Les résultats de l’élection en Afghanistan attendus dans un mois

L’élection devait être la plus propre jamais organisée dans la jeune démocratie afghane, une entreprise allemande ayant fourni des machines biométriques pour empêcher les gens de voter plus d’une fois.
Photo: Office de presse du président de l'Afghanistan via Agence France-Presse L’élection devait être la plus propre jamais organisée dans la jeune démocratie afghane, une entreprise allemande ayant fourni des machines biométriques pour empêcher les gens de voter plus d’une fois.

L’annonce des résultats définitifs de l’élection présidentielle afghane, remportée à la majorité absolue au premier tour par le président sortant, devrait prendre au moins un mois, a annoncé jeudi la commission étudiant les milliers de recours des candidats.

Un total de 16 500 plaintes pour irrégularités a été déposé par les candidats, a annoncé le chef de la Commission des plaintes électorales (ECC) Zuhr Bayan, dans une conférence de presse. Il n’a pas détaillé la nature de ces recours.

Le président sortant Ashraf Ghani a déposé plus de 3000 plaintes, contre environ 8000 pour son principal adversaire, le chef de l’exécutif Abdullah Abdullah.

Ce dernier a crié la fraude après l’annonce dimanche des résultats préliminaires du premier tour de l’élection du 28 septembre, qui lui accordent 39,52 % des suffrages contre 50,64 % à M. Ghani.

L’ECC a fini d’enregistrer les plaintes mercredi.

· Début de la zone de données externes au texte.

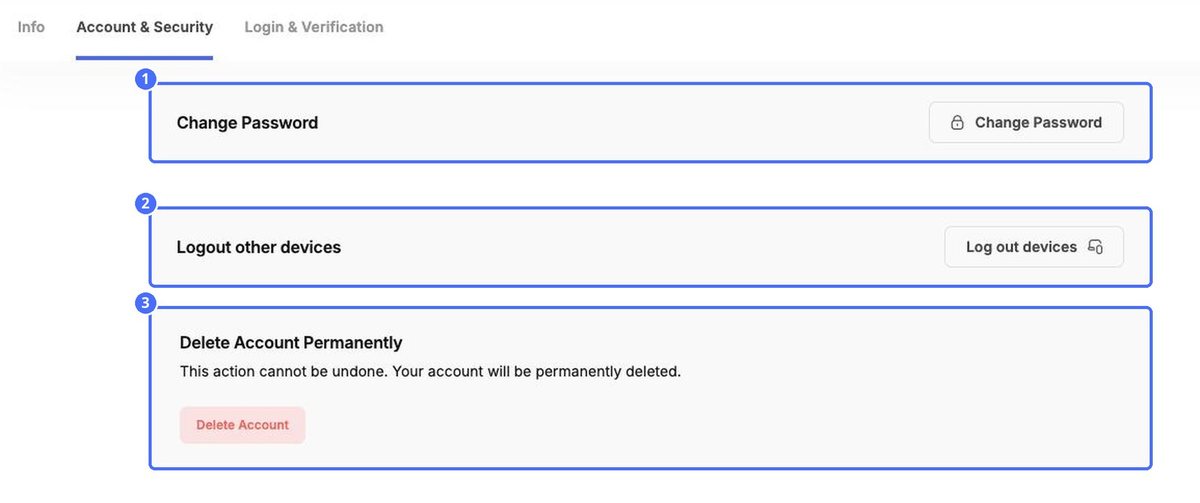The image size is (1200, 503).
Task: Click the Logout other devices section card
Action: tap(651, 247)
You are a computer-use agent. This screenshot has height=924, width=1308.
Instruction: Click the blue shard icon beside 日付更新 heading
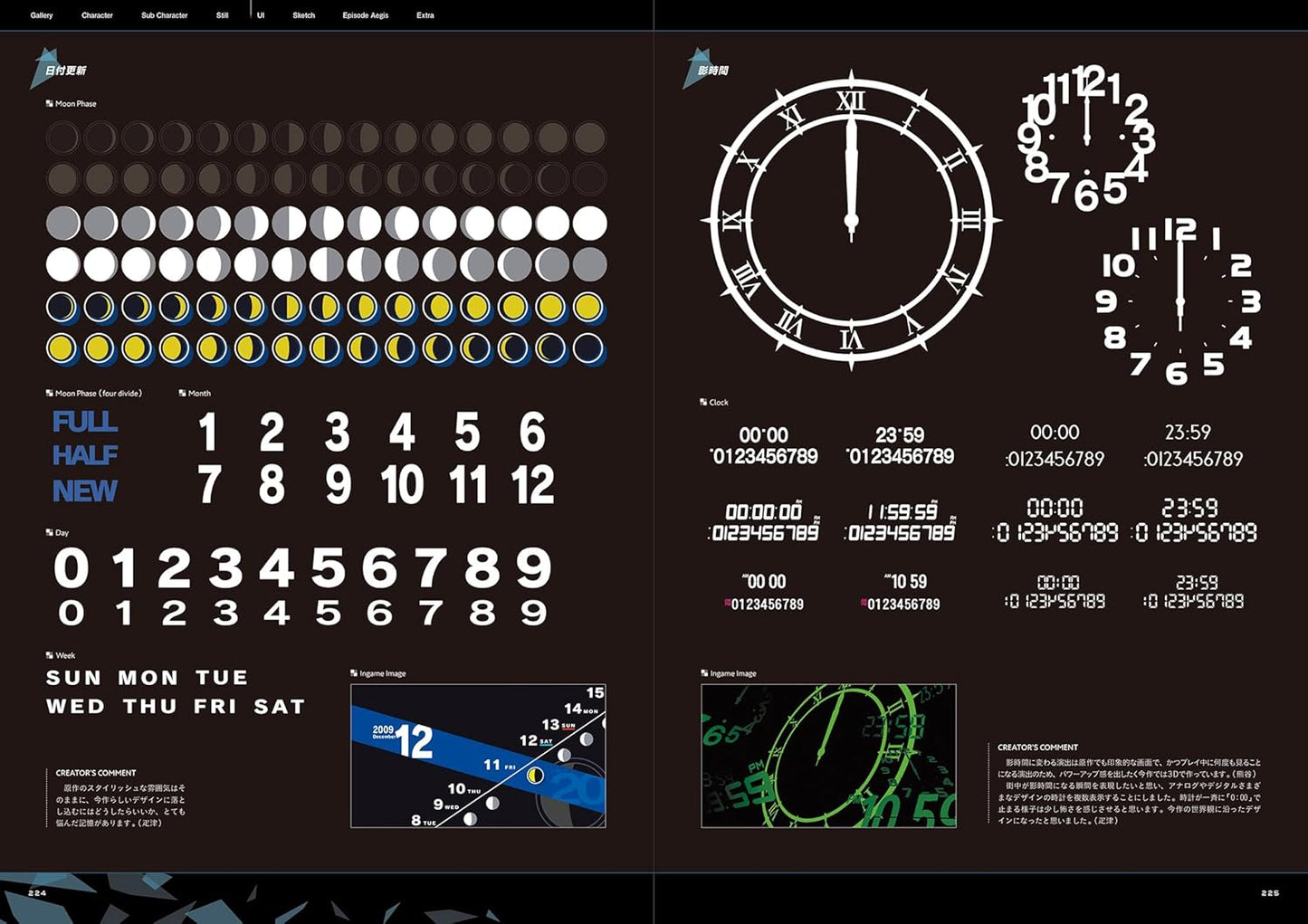(43, 70)
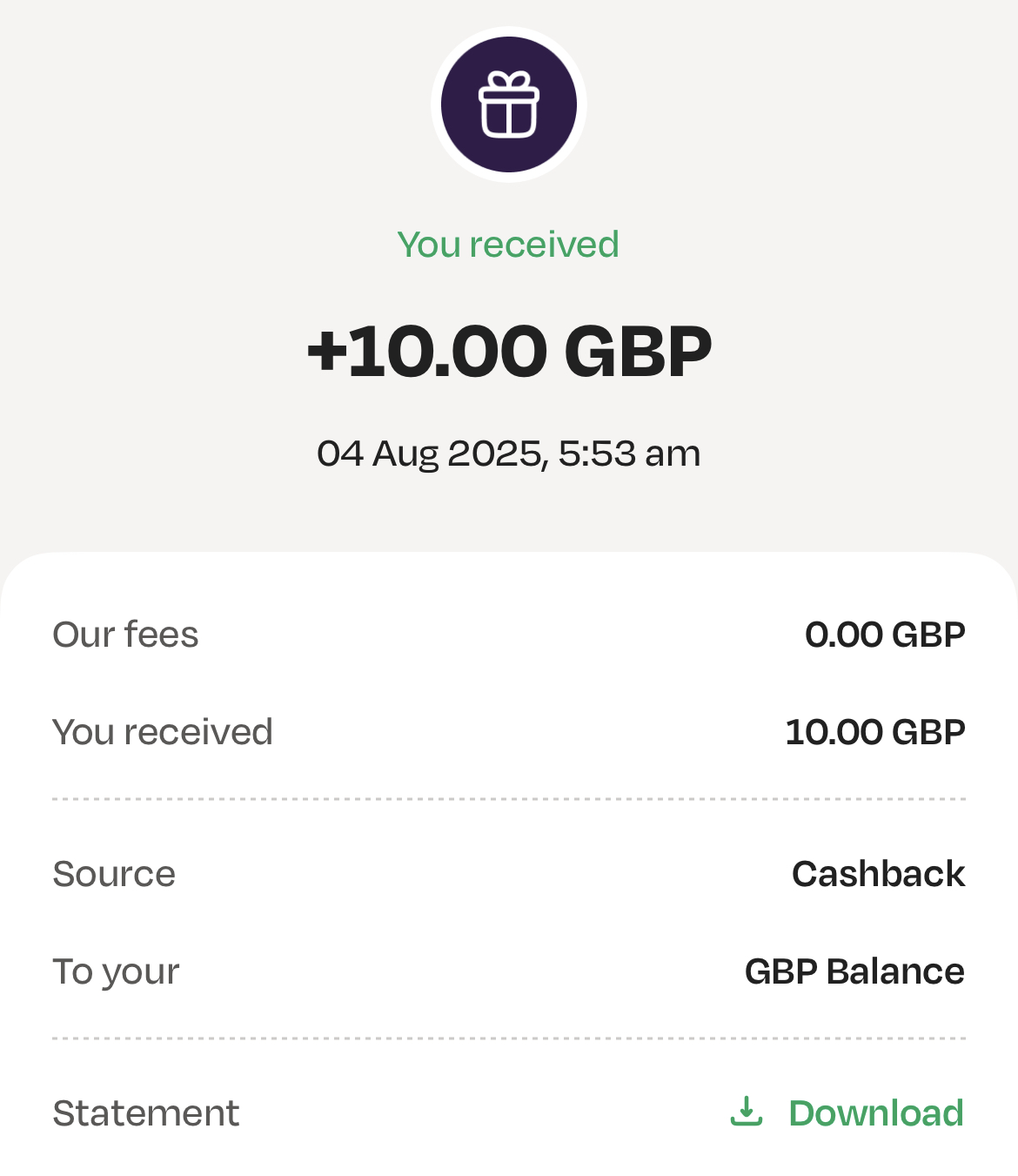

Elle a maintenant 15 jours pour les examiner et rendre ses décisions. Les candidats auront ensuite trois jours pour les contester, ce qui paraît très vraisemblable. Auquel cas la commission disposera de deux semaines supplémentaires pour trancher.

L’annonce des résultats préliminaires, initialement prévue le 19 octobre, puis le 14 novembre, avait été reportée à chaque fois pour des raisons techniques.

Abdullah Abdullah avait demandé l’arrêt du décompte des voix pour « sauver le processus des fraudeurs », sans toutefois étayer ses accusations.

L’élection devait être la plus propre jamais organisée dans la jeune démocratie afghane, une entreprise allemande ayant fourni des machines biométriques pour empêcher les gens de voter plus d’une fois.

Mais près d’un million sur les 2,8 millions de votes recensés à l’origine avaient été écartés pour irrégularités.

Avec 1,8 million de votes restants, pour 9,6 millions d’électeurs enregistrés, cette élection a d’ores et déjà connu le plus faible taux de participation de tous les scrutins afghans.

Tant la population afghane que la communauté internationale craignent une répétition du scénario de 2014, quand Abdullah Abdullah avait contesté les résultats du scrutin, entaché de graves irrégularités, ce qui avait débouché sur une crise constitutionnelle.

À la suite d’une intervention de Washington, il s’était au bout du compte vu attribuer un poste de chef de l’exécutif, sous l’autorité de M. Ghani.